An acceptable answer repeats exactly the line containing "Task: Open the Димитър Ангелов username link" and all lines that follow it in the listing below, and it includes no pictures.

(Provided information begins)

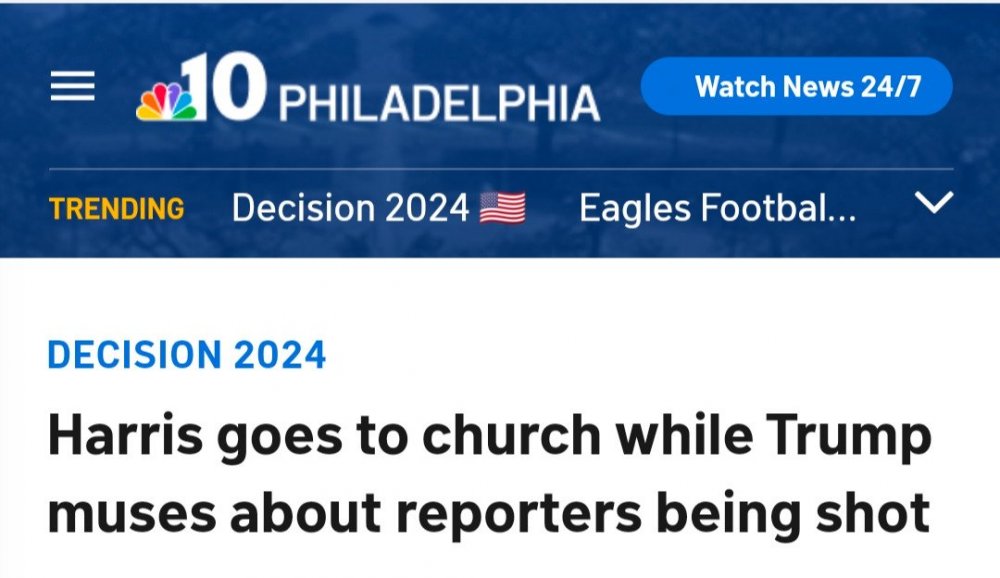
Task: Click the American flag emoji beside Decision 2024
Action: [x=503, y=208]
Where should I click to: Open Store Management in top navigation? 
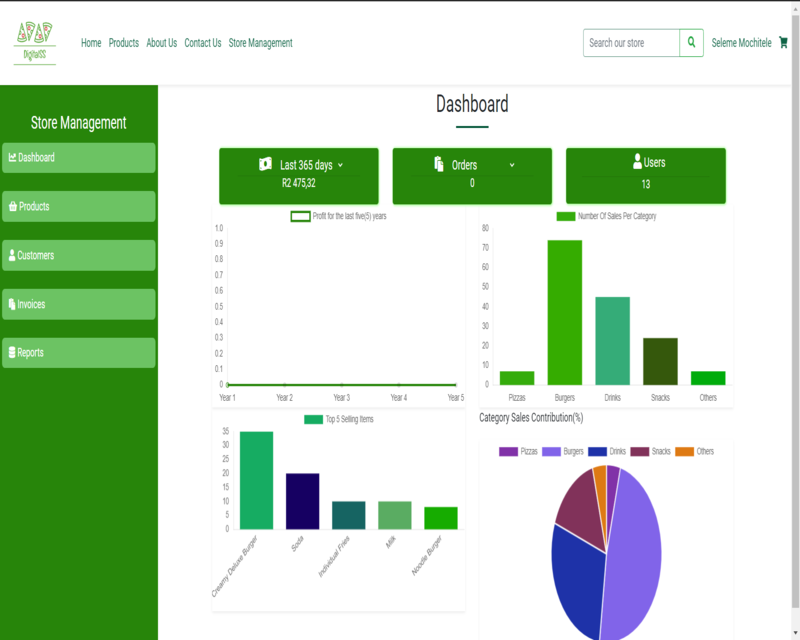click(260, 43)
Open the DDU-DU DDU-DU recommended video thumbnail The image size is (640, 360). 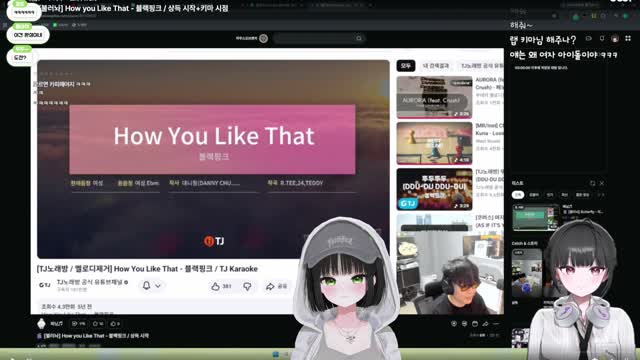pyautogui.click(x=434, y=189)
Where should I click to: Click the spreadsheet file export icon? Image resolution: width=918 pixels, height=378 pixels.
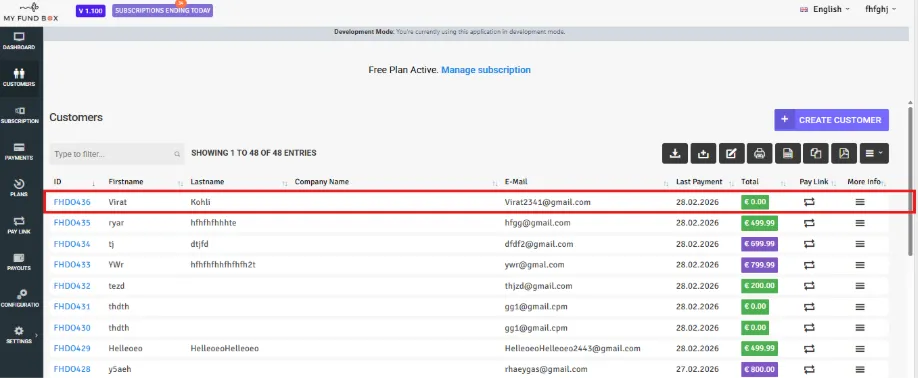coord(787,153)
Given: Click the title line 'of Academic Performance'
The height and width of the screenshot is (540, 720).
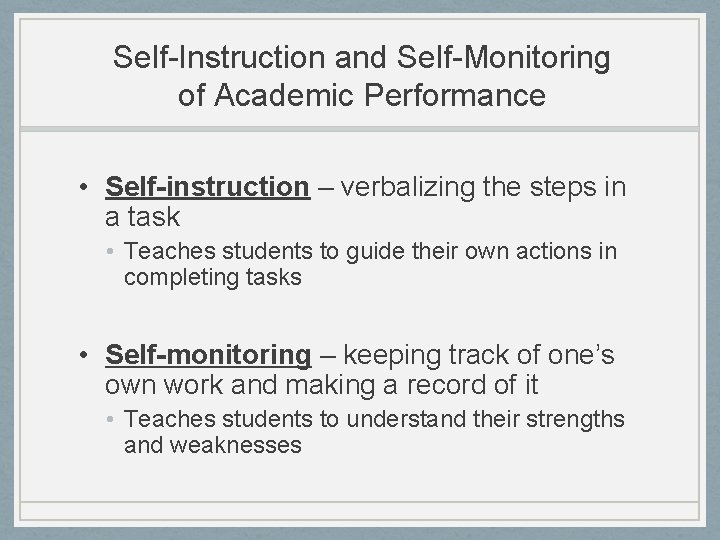Looking at the screenshot, I should click(362, 95).
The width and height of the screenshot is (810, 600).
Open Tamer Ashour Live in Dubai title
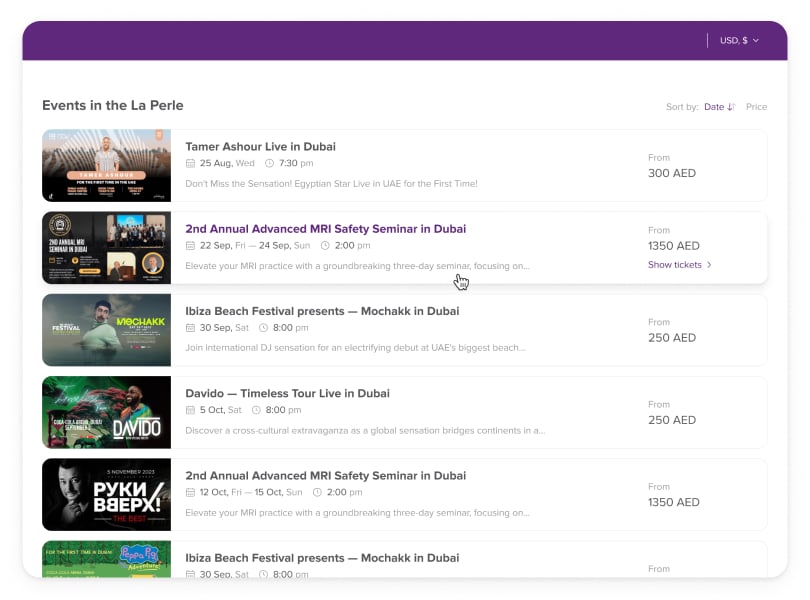[260, 147]
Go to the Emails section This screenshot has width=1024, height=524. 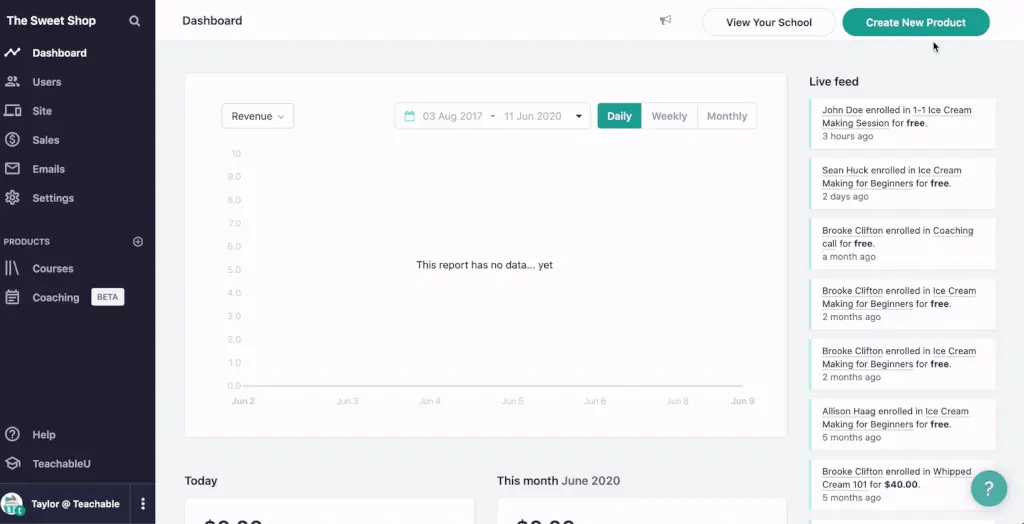(x=48, y=169)
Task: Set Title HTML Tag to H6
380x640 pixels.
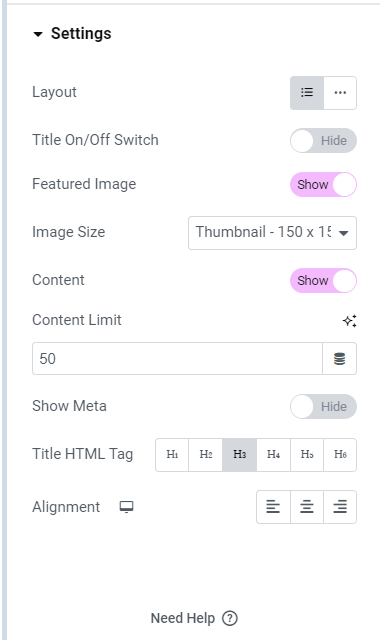Action: pos(340,455)
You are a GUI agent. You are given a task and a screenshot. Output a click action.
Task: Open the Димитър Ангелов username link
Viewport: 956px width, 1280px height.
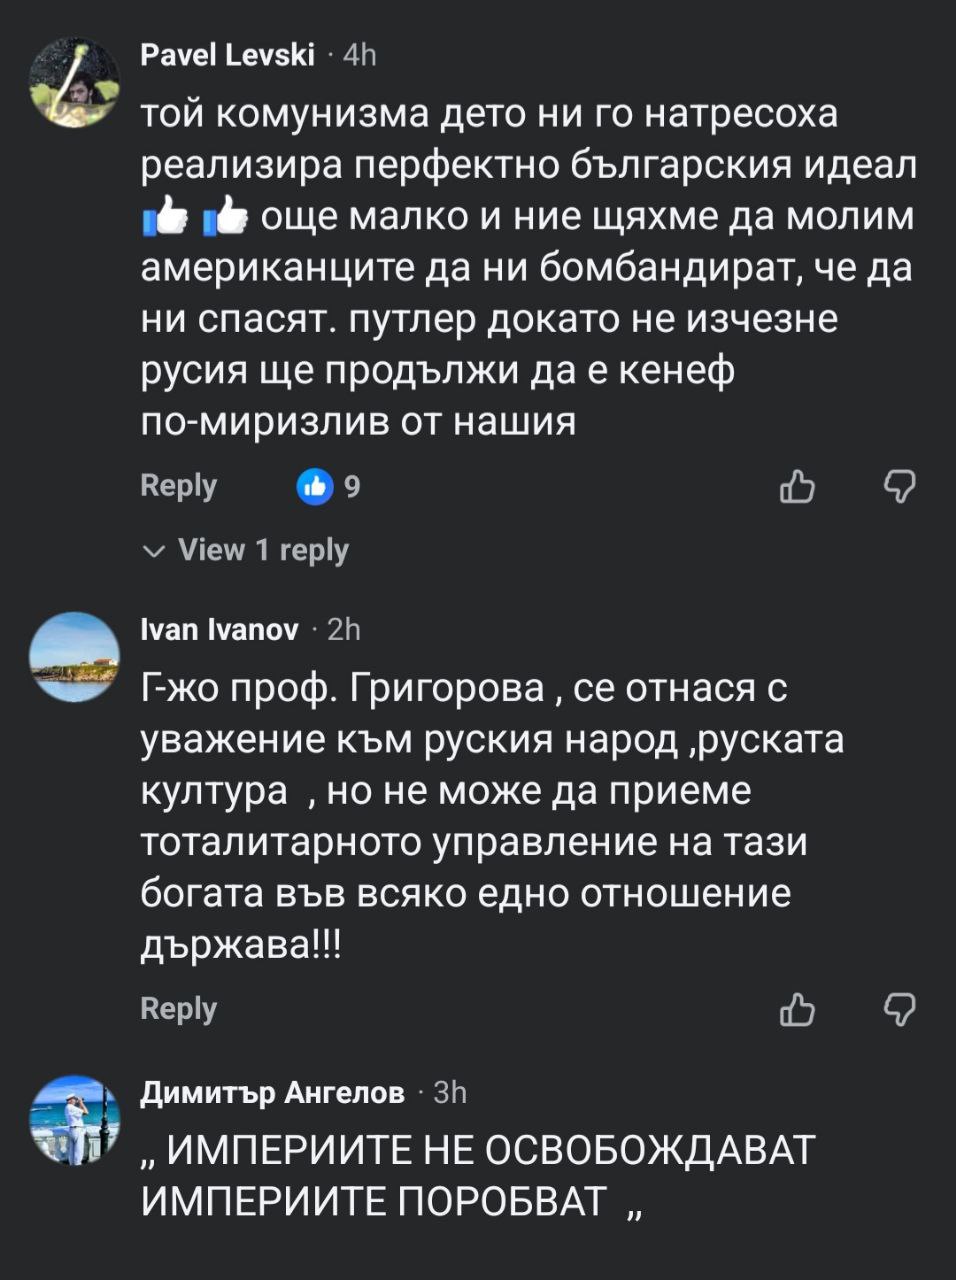coord(273,1093)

(Provided information ends)

--- Exercise solution ---
Task: Open the Димитър Ангелов username link
Viewport: 956px width, 1280px height.
coord(273,1093)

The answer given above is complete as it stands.